Hoy pensaba en lo difícil que es, para el ser humano, reconocer (o simplemente aceptar) errores y no justificarnos constantemente en los demás.
Decía un viejo proverbio árabe "quien quiere hacer algo encuentra un medio, quien no quiere hacer nada encuentra una excusa" y seguro que todos hemos estado en ambos lados de la ecuación anterior.
Cuando las cosas no salen como deseamos o esperamos solemos recurrir a las excusas tanto si el trabajo que realizamos es en grupo como si es individual... suele haber algún elemento externo en el que escudarse para justificar nuestro rendimiento... y entonces ocurre que cada vez nos fijamos más en cómo inciden los demás en nuestro rendimiento que en nosotros mismos; en el caso del baloncesto... que si mi compañero tal, que si mi compañero cual, que si los árbitros, etc...(y no hablo sólo de los jugadores, hablo de todos y cada uno de nosotros) y es curioso porque sólo podemos incidir en aquello que depende de nosotros mismos, pero al centrar nuestra atención en factores que no dependen de nosotros nos facilitamos la escapatoria de ponerlos como excusa y vuelta a empezar.

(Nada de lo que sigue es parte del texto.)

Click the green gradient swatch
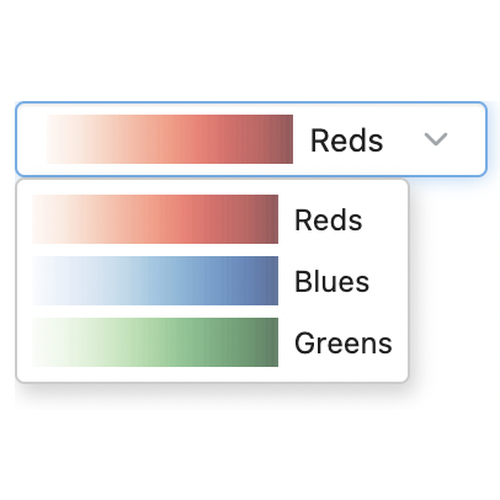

Y, tal y como comentaba en mi artículo anterior (
Con quién desayunas?) no somos responsables de todo lo que nos ocurre pero si somos plenamente responsables de como reaccionamos ante aquello que nos ocurre.

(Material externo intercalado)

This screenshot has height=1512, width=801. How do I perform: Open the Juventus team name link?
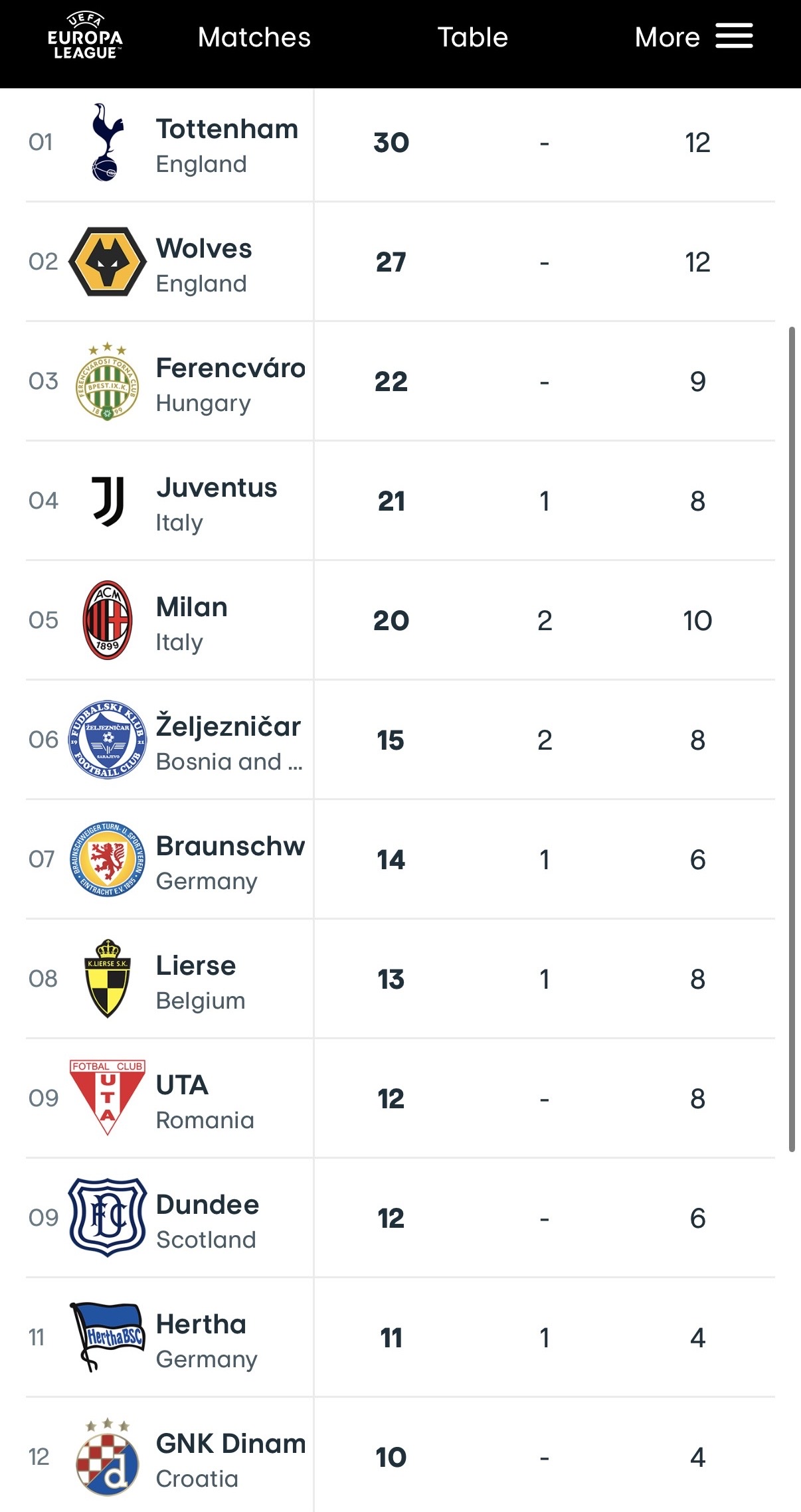point(217,488)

Muchas veces me he preguntado si actuaríamos igual en caso de no tener que rendir cuentas a nadie más que a nosotros mismos, y la conclusión a la que llego es que sí, que nos hemos vuelto tan adictos a las excusas que nos hemos convertido en expertos en engañarnos a nosotros mismos... sí, ya sé que suena raro, pero por increíble que parezca yo creo que es así...porque si algo no me gusta de mí tiene que ser ajeno a mí, porque si no querría decir que le puedo poner solución y no siempre estoy dispuesto a asumir mis miserias y mucho menos a esforzarme por ponerle solución siendo mucho más fácil mentirme y creerme mis mentiras.

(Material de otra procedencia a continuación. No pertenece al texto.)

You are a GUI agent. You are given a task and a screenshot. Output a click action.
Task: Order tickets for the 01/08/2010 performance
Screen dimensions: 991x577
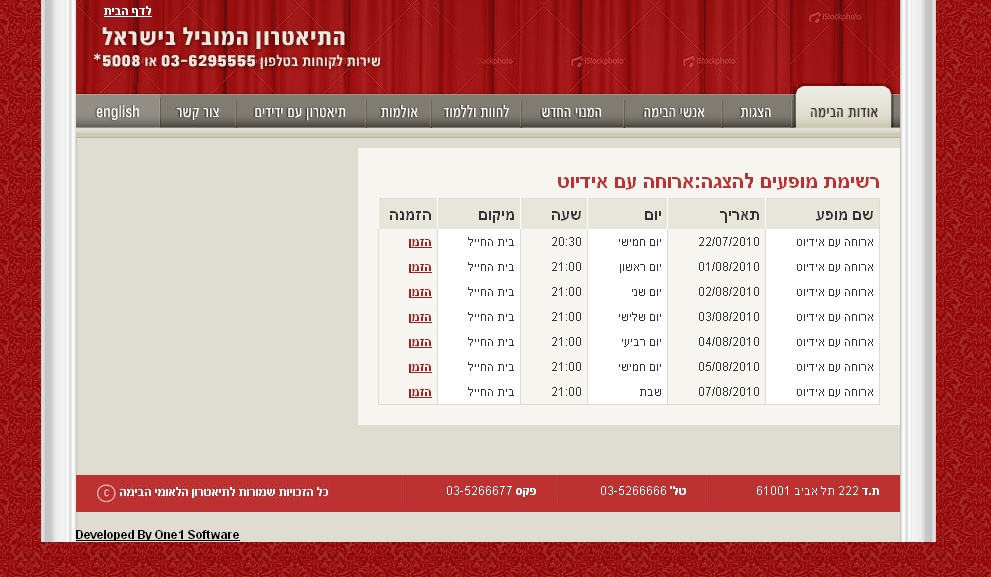coord(420,267)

Y hay un cuento, de la literatura oriental, que me recuerda todo esto cuando me doy cuenta que no paro de poner excusas ante mis/nuestros resultados...
La niña y el acróbata
Era una niña de ojos grandes como lunas, con la sonrisa suave del amanecer. Huérfana siempre desde que ella recordara, se había asociado a un acróbata con el que recorría, de aquí para allá, los pueblos hospitalarios de la India.
Ambos se habían especializado en un número circense que consistía en que la niña trepaba por un largo palo que el hombre sostenía sobre sus hombros. La prueba no estaba ni mucho menos exenta de riesgos.
Por eso, el hombre le indicó a la niña:
- Amiguita, para evitar que pueda ocurrirnos un accidente, lo mejor será que, mientras hacemos nuesto número, yo me ocupe de lo que tú estás haciendo y tú de lo que estoy haciendo yo. De ese modo no correremos peligro, pequeña.
Pero la niña, clavando sus ojos enormes y expresivos en los de su compañero, replicó:
- No, Babu, eso no es lo acertado.
- Yo me ocuparé de mí y tú te ocuparás de tí, y así, estando cada uno muy pendiente de lo que uno mismo hace, evitaremos cualquier accidente.